◆ Work order:
No picture belongs in the copy. Repeat each line below exactly.
*** Opening of Given data ***
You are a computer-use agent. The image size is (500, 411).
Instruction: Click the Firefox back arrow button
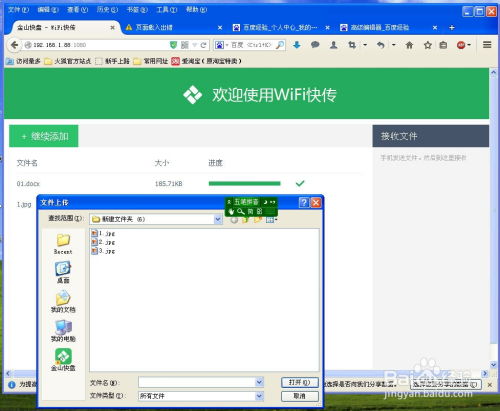point(14,45)
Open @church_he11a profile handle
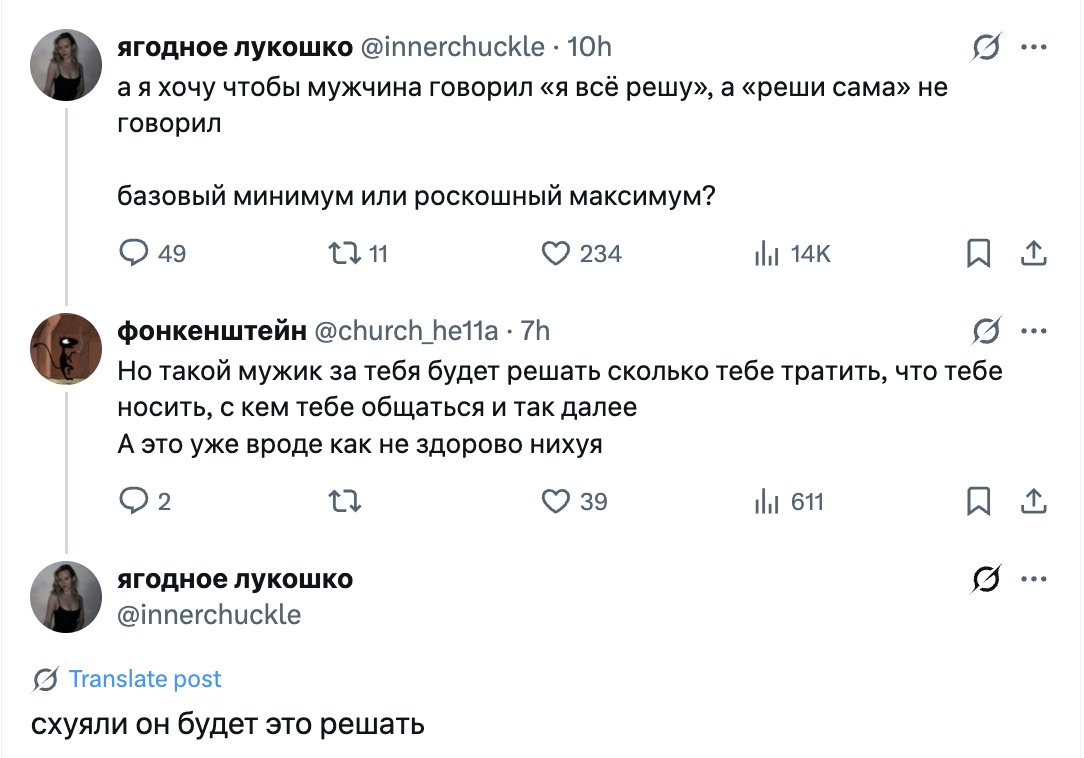This screenshot has height=758, width=1084. (406, 331)
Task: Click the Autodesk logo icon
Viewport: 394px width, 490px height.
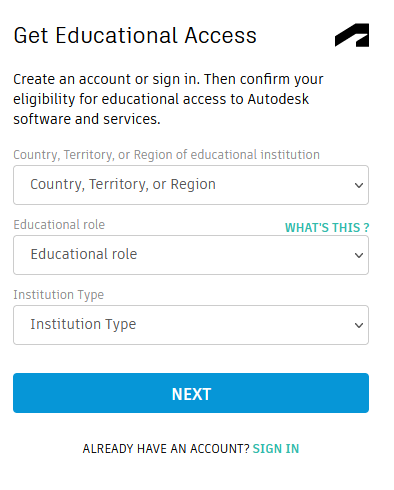Action: coord(352,35)
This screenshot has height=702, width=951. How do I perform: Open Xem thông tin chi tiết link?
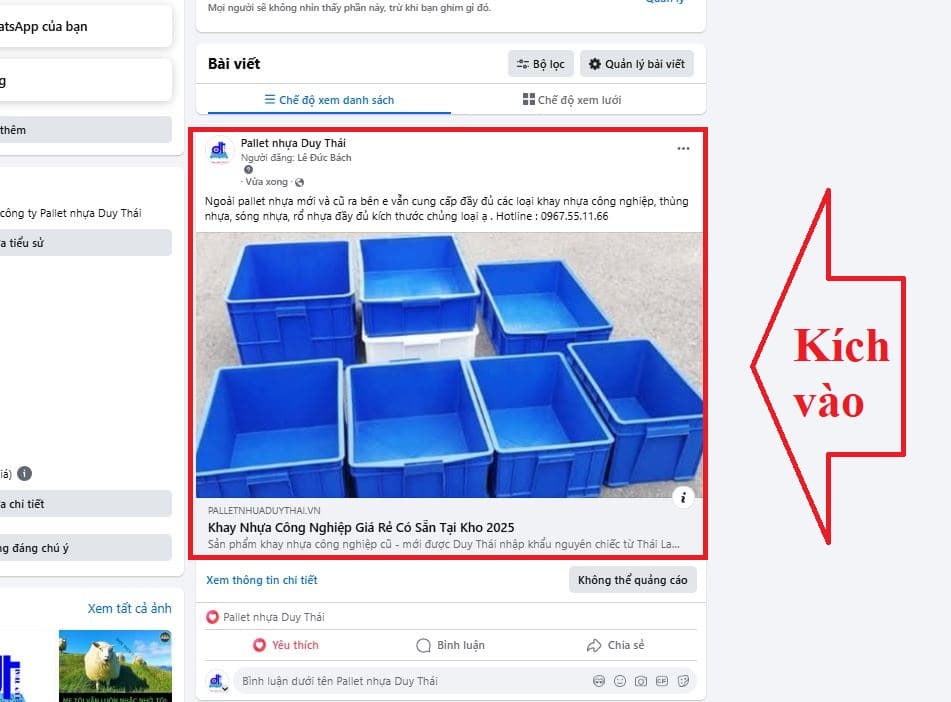pyautogui.click(x=261, y=580)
*** Close of Given data ***
◆ Response box:
You are a computer-use agent. The image size is (500, 411).
Instruction: Click the Firefox back arrow button
point(14,45)
Open @church_he11a profile handle
This screenshot has height=758, width=1084. (406, 331)
Task: Click the Autodesk logo icon
Viewport: 394px width, 490px height.
Action: coord(352,35)
This screenshot has height=702, width=951. How do I perform: Open Xem thông tin chi tiết link?
pyautogui.click(x=261, y=580)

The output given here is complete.